*WORK INSTRUCTION*:
The whole listing, exactly as given: write it out, leaving out each image.

*DATA SECTION*:

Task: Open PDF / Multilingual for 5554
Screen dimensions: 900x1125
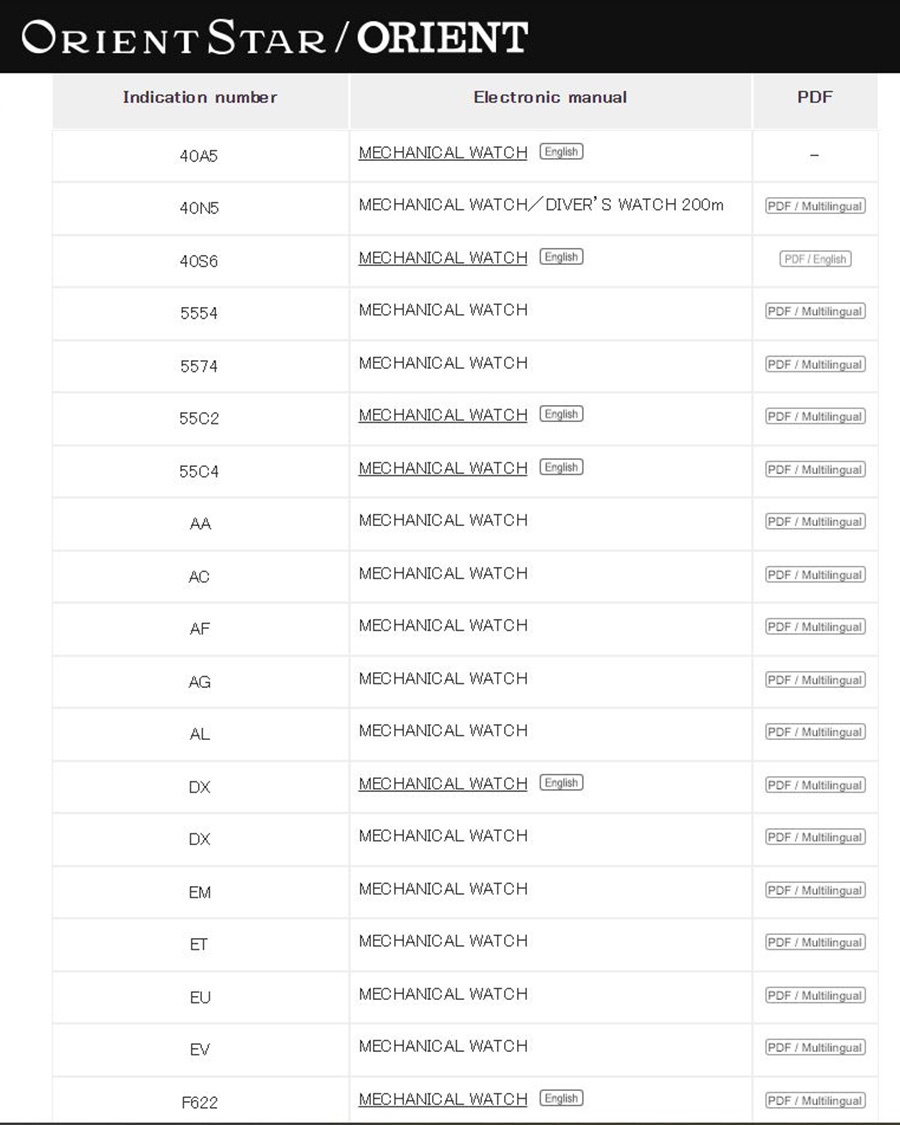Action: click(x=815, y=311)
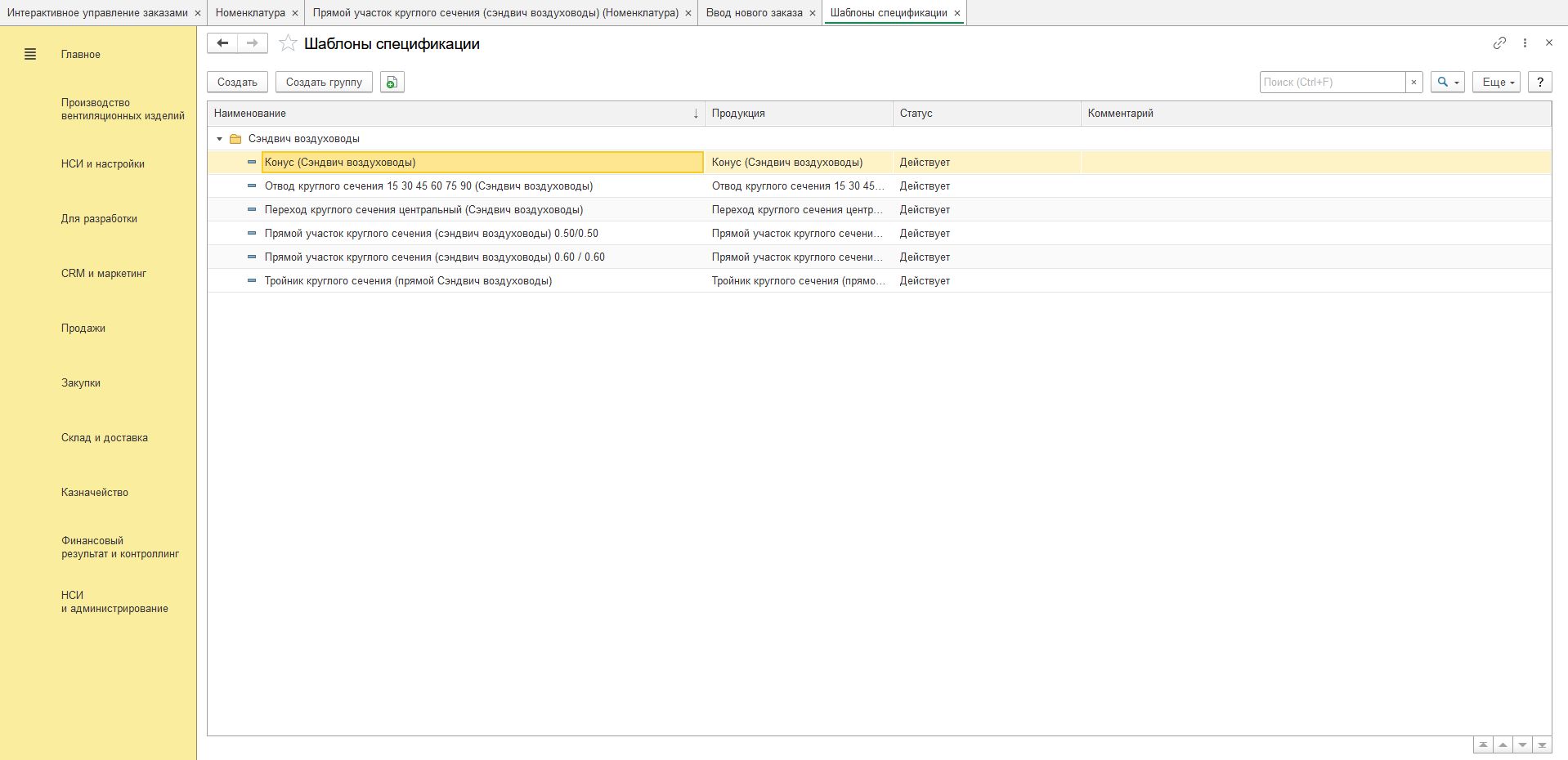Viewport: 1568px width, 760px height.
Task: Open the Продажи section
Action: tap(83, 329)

*FINISHED EXERCISE*:
Task: Open PDF / Multilingual for 5554
Screen dimensions: 900x1125
Action: click(x=815, y=311)
Viewport: 1568px width, 760px height.
Task: Open the Продажи section
Action: tap(83, 329)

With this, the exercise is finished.